Amnesty met en garde contre l’externalisation de la protection des réfugiés

3 Août 2026

À l'occasion du 75e anniversaire de la Convention de Genève relative au statut des réfugiés, Amnesty demande que les garanties de protection soient systématiquement appliquées et que la responsabilité des procédures d'asile ne soit pas transférée à des pays tiers.

Selon Amnesty International, la Convention de Genève relative au statut des réfugiés reste, 75 ans après son adoption, un fondement indispensable de la protection internationale des réfugiés. Cet accord a été adopté le 28 juillet 1951 en réponse aux déplacements massifs de populations et à l’échec de la protection internationale avant et pendant la Seconde Guerre mondiale. Avec le protocole additionnel de 1967, il a depuis été signé ou ratifié par 149 États.
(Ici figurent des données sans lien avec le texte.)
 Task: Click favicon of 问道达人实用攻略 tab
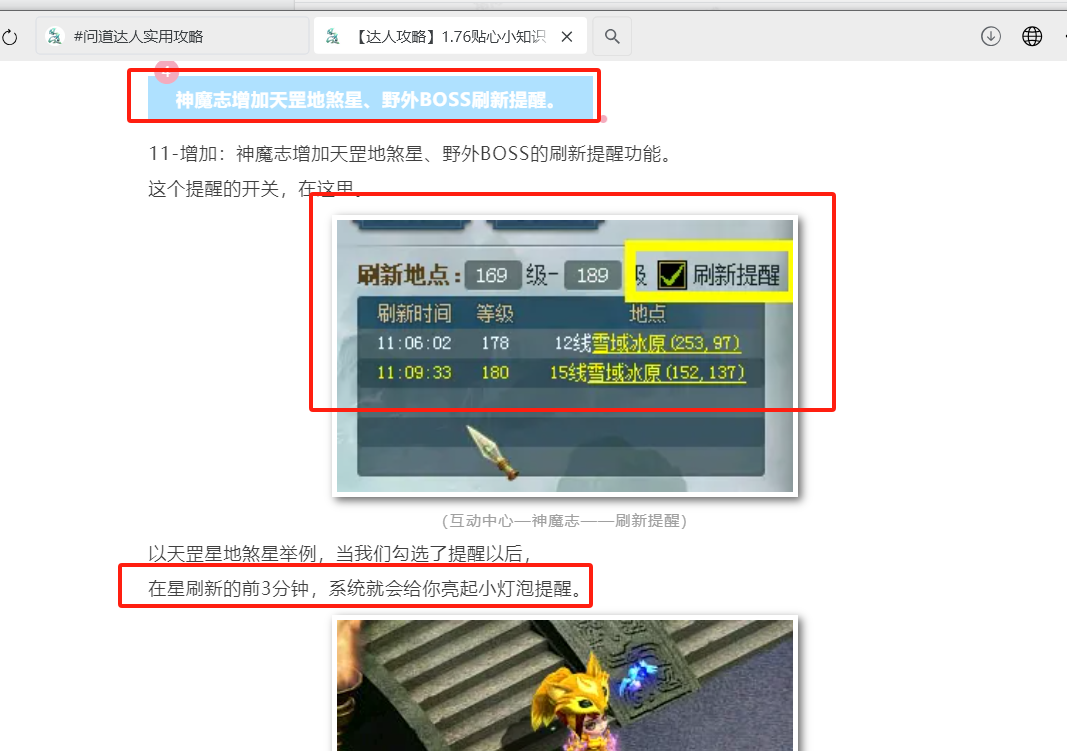click(x=56, y=37)
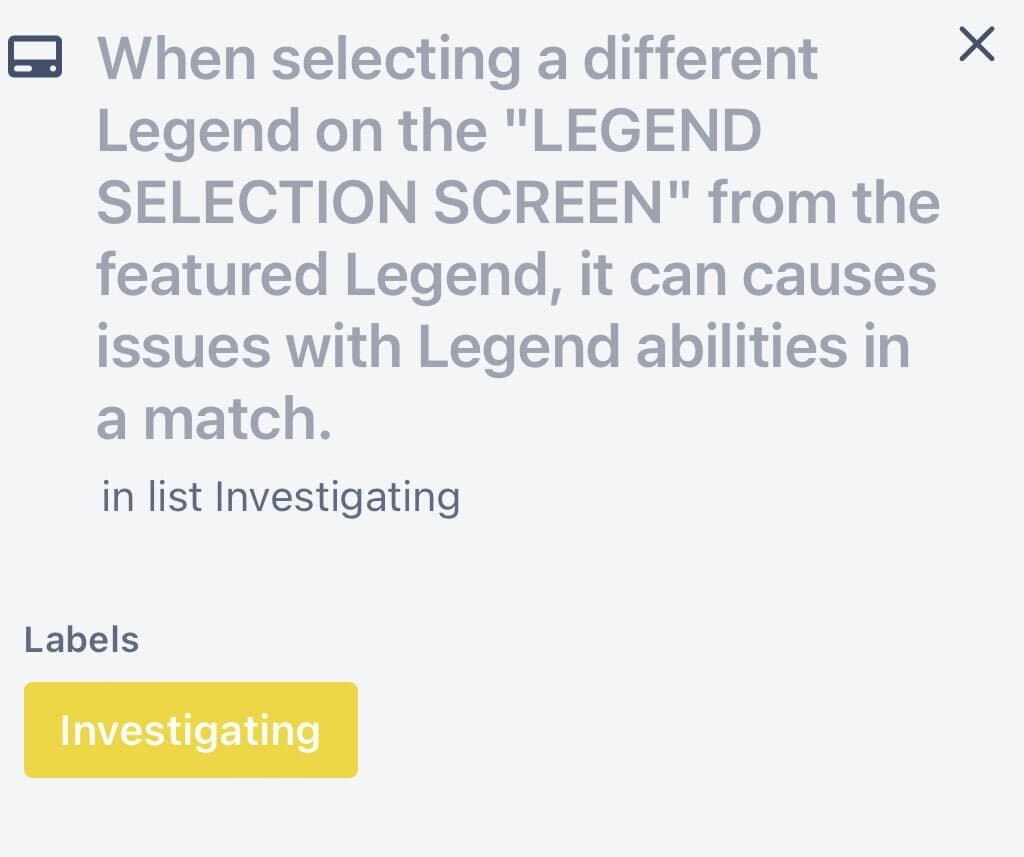Image resolution: width=1024 pixels, height=857 pixels.
Task: Click 'issues with' in the card title
Action: coord(250,348)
La Convention définit qui est considéré comme réfugié, quels sont les droits des réfugiés et quelles obligations minimales les États doivent respecter. Comme elle est interprétée à la lumière des normes actuelles en matière de droits de l’homme, la protection s’étend également à la persécution par des acteurs non étatiques lorsque les pays d’origine n’offrent pas de protection efficace. De même, les formes de persécution liées au genre et à la sexualité peuvent être prises en compte. La Convention relative au statut des réfugiés n’est donc pas un document historique, mais continue d’imposer l’obligation de protéger les réfugiés, précise le communiqué.
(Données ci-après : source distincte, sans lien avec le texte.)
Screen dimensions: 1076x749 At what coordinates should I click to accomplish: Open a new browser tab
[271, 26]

Selon Amnesty, plus de 117 millions de personnes sont actuellement en fuite en raison de la répression politique, de conflits armés ou de violences liées au genre. Dans le même temps, les mécanismes de protection prévus par la Convention sont soumis à une pression croissante. Les États tentent de contourner leurs obligations par des refoulements aux frontières terrestres et maritimes, des procédures frontalières accélérées, des renvois vers des pays tiers prétendument sûrs ou le transfert des procédures d’asile hors de leur propre territoire.

Selon ce communiqué, de telles pratiques entravent l’accès à des procédures d’asile équitables et augmentent le risque que les personnes en quête de protection soient renvoyées vers des pays où elles risquent d’être persécutées ou de subir de graves violations des droits humains. Le principe de non-refoulement est donc au cœur de la convention : nul ne doit être expulsé ou extradé vers un pays où il risque d’être persécuté, torturé, soumis à des traitements inhumains ou à d’autres violations graves des droits humains. Les États restent responsables des conséquences de leurs politiques migratoires et d’asile, même lorsque celles-ci sont mises en œuvre en dehors de leur propre territoire.

Amnesty porte également un regard critique sur le nouveau pacte européen sur l’immigration et l’asile, qui met davantage l’accent sur les contrôles, les procédures aux frontières et les retours. Les procédures accélérées, l’extension de la détention et le transfert de responsabilité vers des pays tiers pourraient affaiblir encore davantage les garanties de protection. L’organisation documente les violations des droits humains, soutient les actions en justice stratégiques et réclame des procédures d’asile équitables ainsi que des voies de recours efficaces. Sa revendication principale est la suivante : « La Convention doit être appliquée et ne doit pas être contournée. »

[1] Section suisse d’Amnesty International : « 75 ans de la Convention de Genève relative au statut des réfugiés : la protection ne doit pas être externalisée », juillet 2026.